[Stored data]
<<<<

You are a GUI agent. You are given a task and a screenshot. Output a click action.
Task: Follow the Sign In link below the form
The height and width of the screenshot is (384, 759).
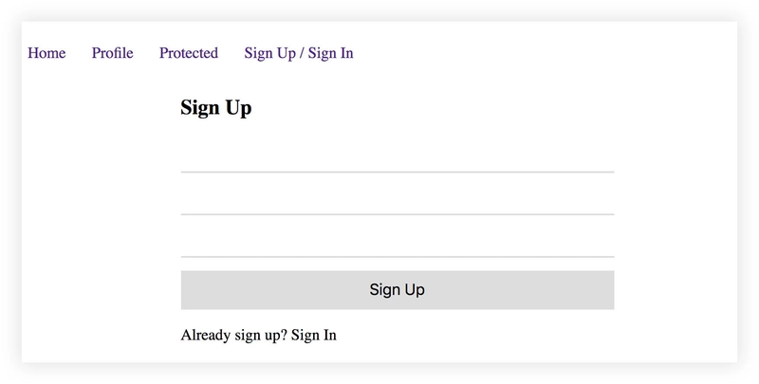point(314,335)
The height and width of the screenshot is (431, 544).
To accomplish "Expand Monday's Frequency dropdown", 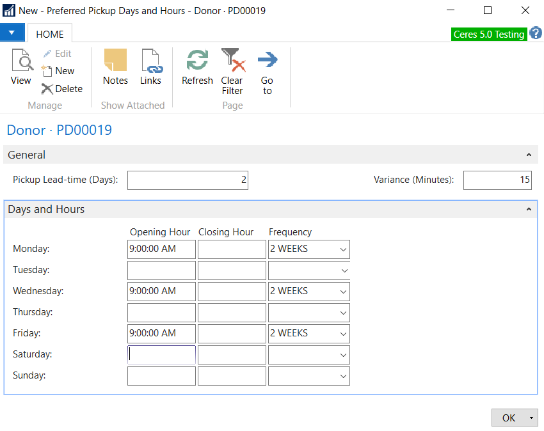I will [343, 249].
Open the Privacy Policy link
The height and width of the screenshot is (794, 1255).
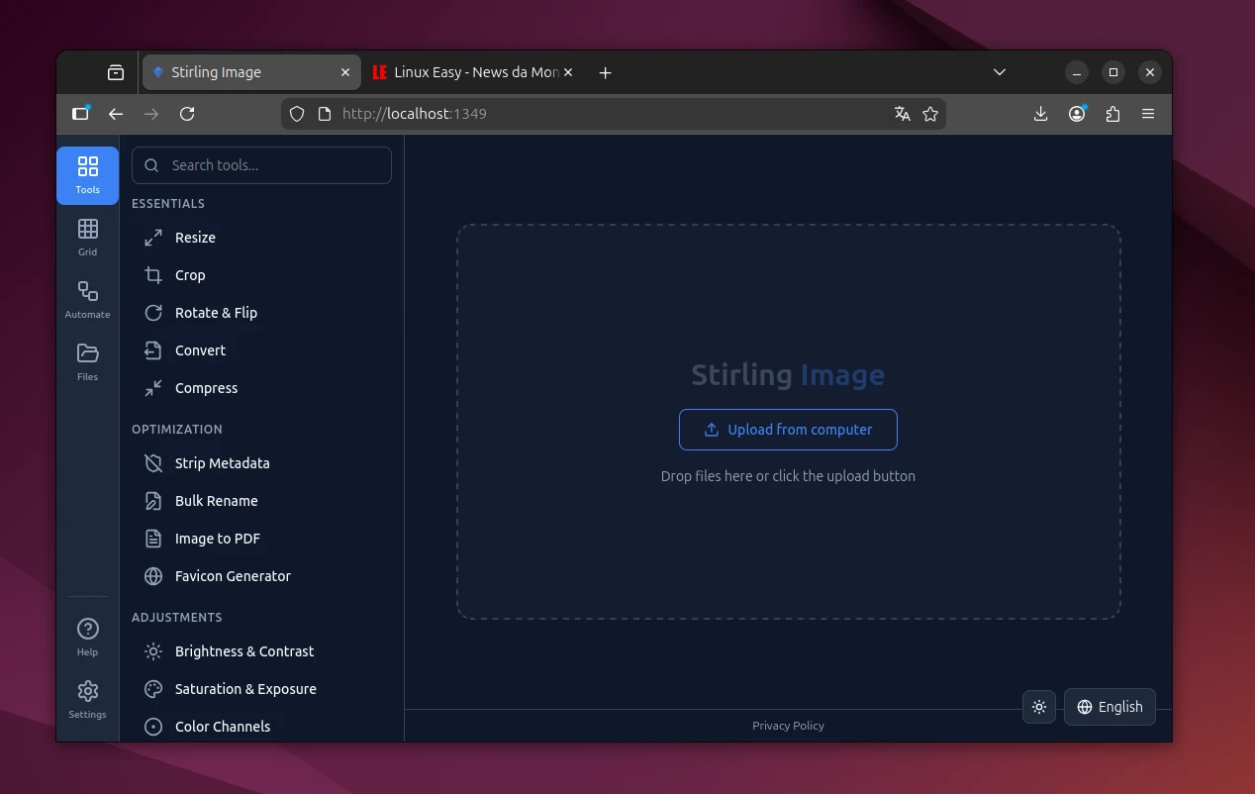pos(788,725)
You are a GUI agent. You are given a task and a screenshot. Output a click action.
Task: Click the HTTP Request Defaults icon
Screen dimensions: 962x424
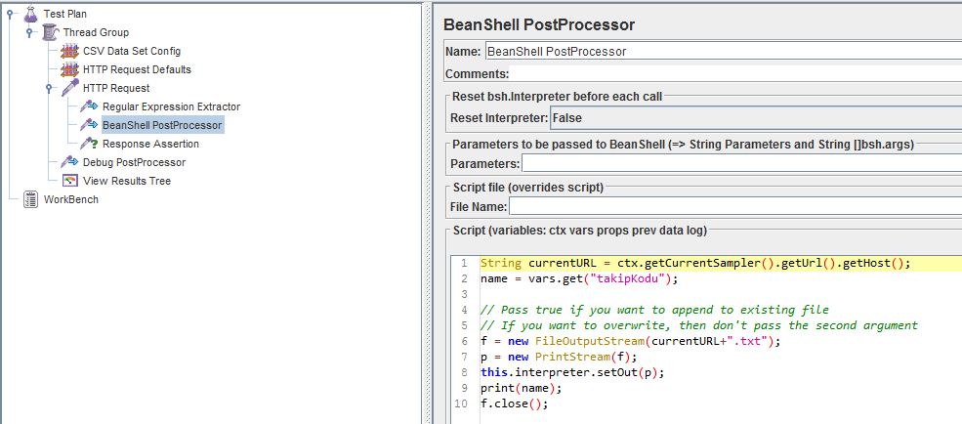pos(70,69)
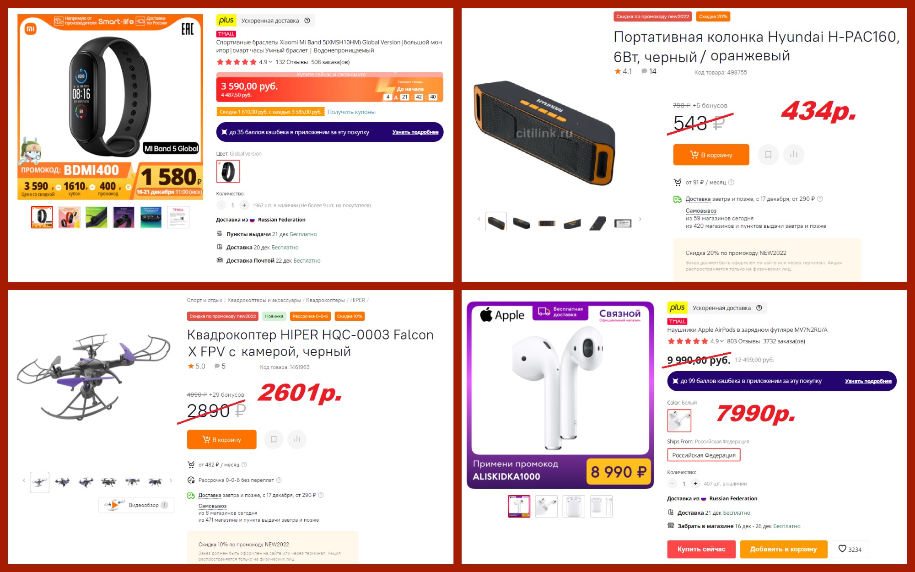Open HIPER breadcrumb link
Screen dimensions: 915x572
tap(357, 300)
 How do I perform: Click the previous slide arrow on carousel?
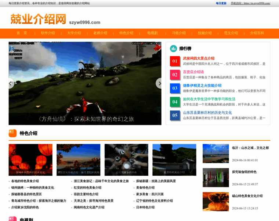tap(11, 84)
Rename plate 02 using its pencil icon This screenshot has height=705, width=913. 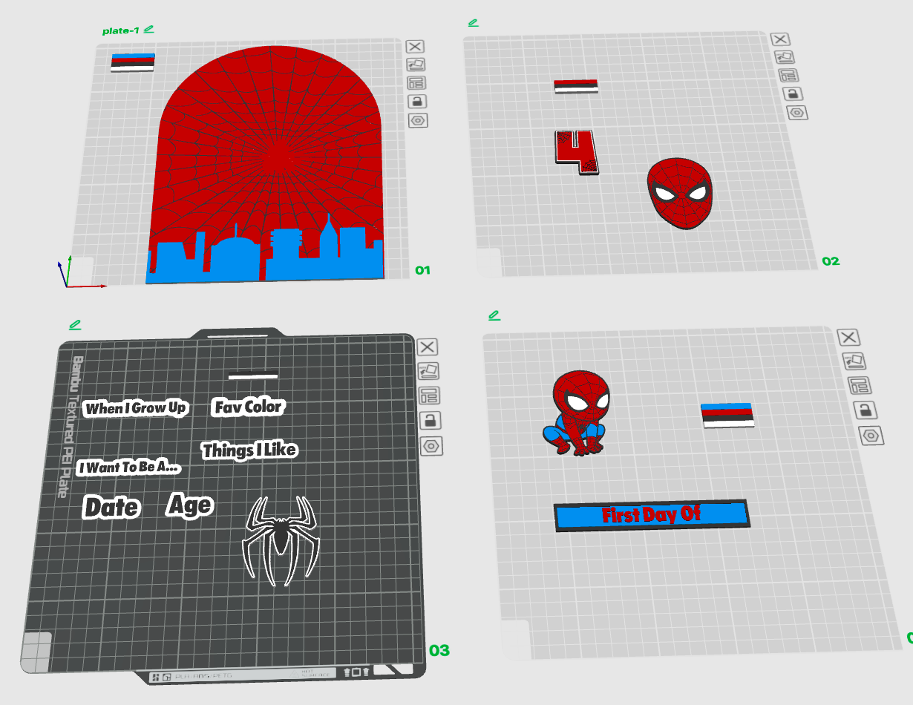(474, 23)
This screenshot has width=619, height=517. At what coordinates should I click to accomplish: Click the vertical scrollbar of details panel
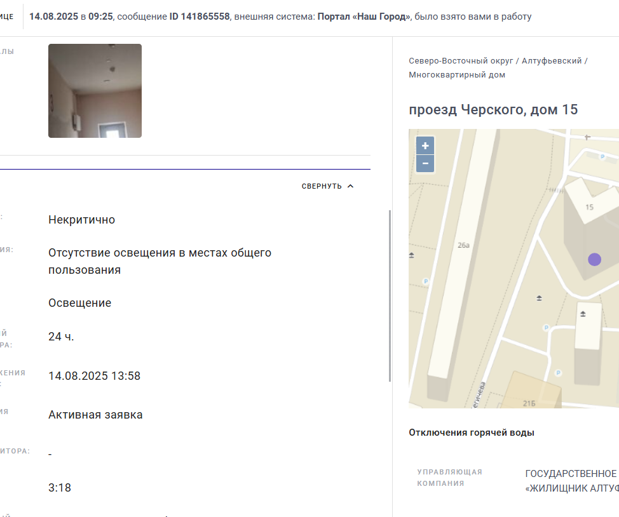coord(390,296)
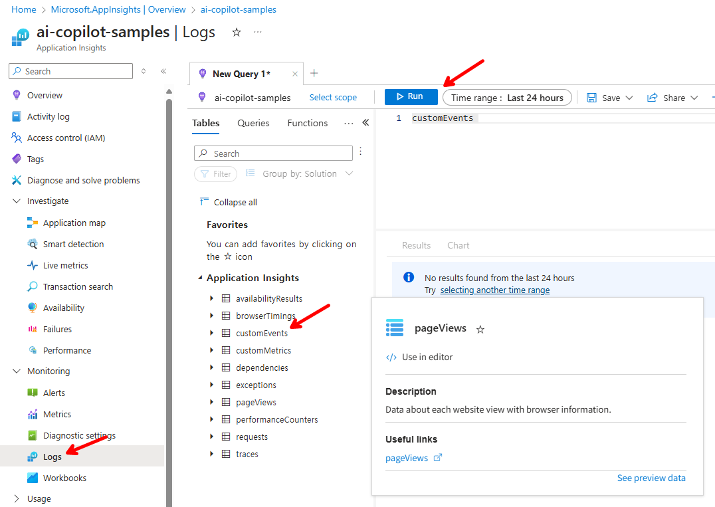The width and height of the screenshot is (715, 507).
Task: Click the favorite star next to Logs title
Action: [237, 33]
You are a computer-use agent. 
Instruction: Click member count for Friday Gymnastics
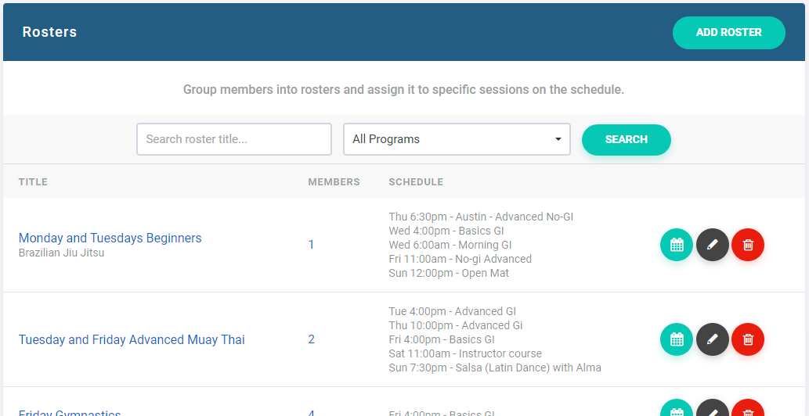tap(311, 413)
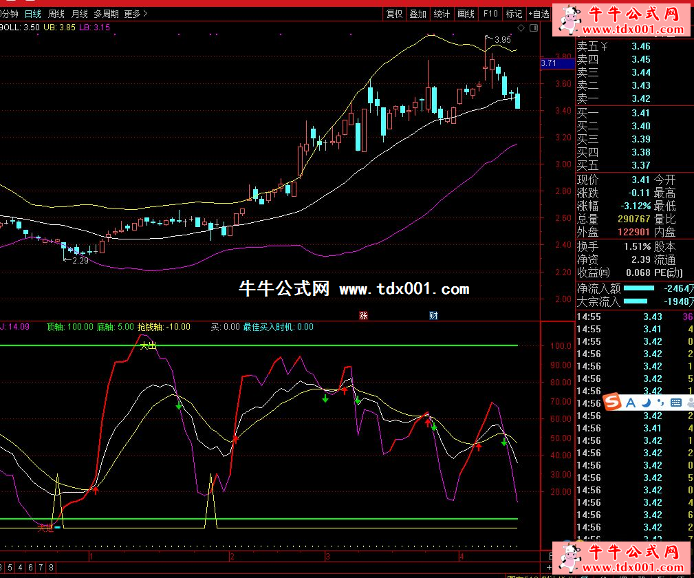Click the Sogou keyboard icon
This screenshot has width=694, height=578.
click(675, 402)
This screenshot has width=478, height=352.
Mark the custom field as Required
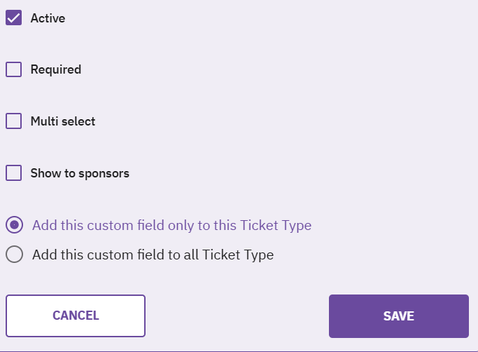tap(14, 69)
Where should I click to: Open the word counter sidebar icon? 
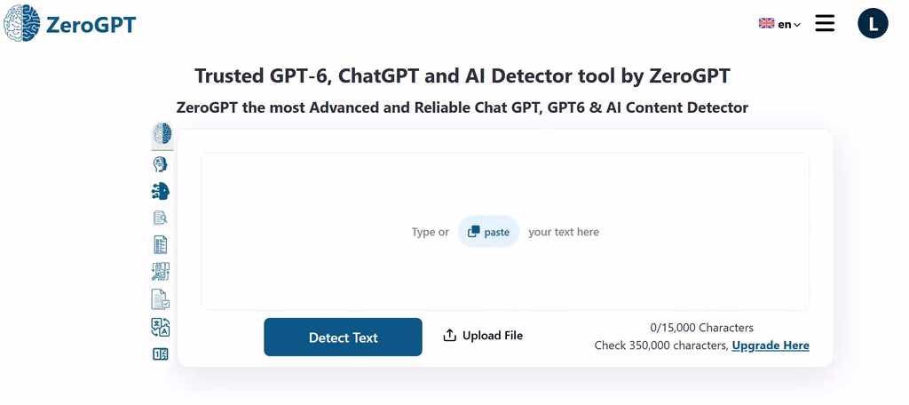pyautogui.click(x=161, y=354)
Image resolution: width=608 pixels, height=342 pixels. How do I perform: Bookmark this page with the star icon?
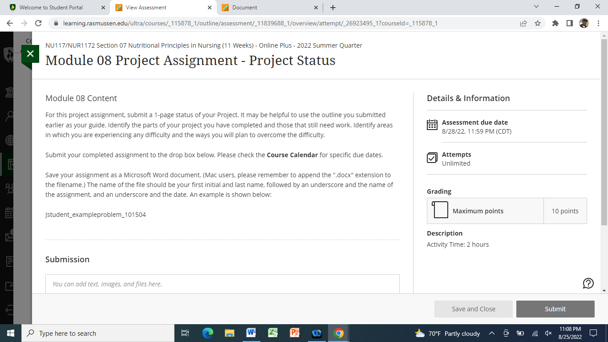[538, 23]
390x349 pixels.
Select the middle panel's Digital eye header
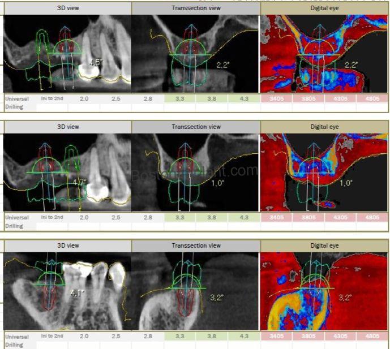coord(324,127)
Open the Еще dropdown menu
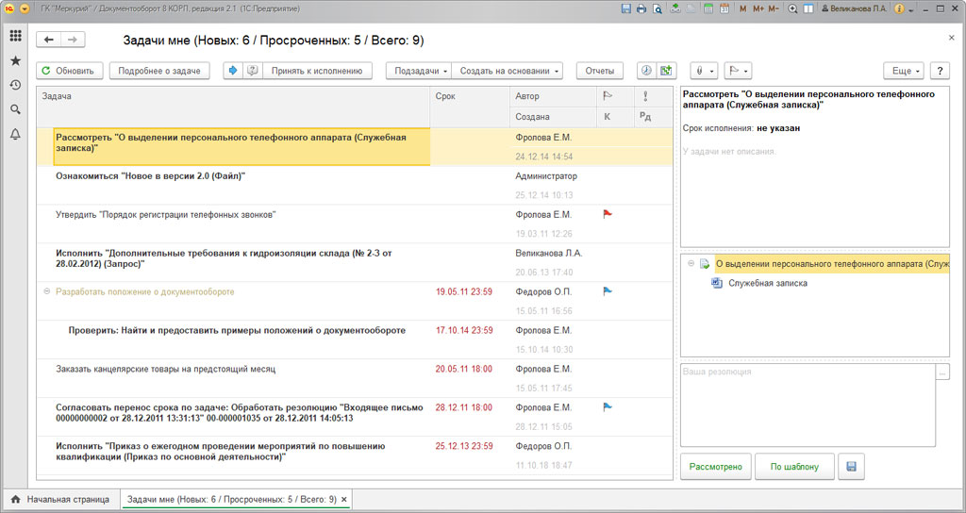Screen dimensions: 966x513 [903, 71]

>>>>

Your answer must be exactly the lines from the one with "You are a computer-use agent." through the final line of the data, with no pictures in it.

You are a computer-use agent. 
Instruction: Click member count for Friday Gymnastics
tap(311, 413)
Click the Sogou keyboard icon
This screenshot has width=694, height=578.
click(675, 402)
This screenshot has width=478, height=352.
Mark the custom field as Required
tap(14, 69)
Where should I click to: Open the word counter sidebar icon? 
pyautogui.click(x=161, y=354)
Image resolution: width=608 pixels, height=342 pixels. How do I perform: Bookmark this page with the star icon?
[538, 23]
390x349 pixels.
Select the middle panel's Digital eye header
coord(324,127)
Open the Еще dropdown menu
Screen dimensions: 966x513 [903, 71]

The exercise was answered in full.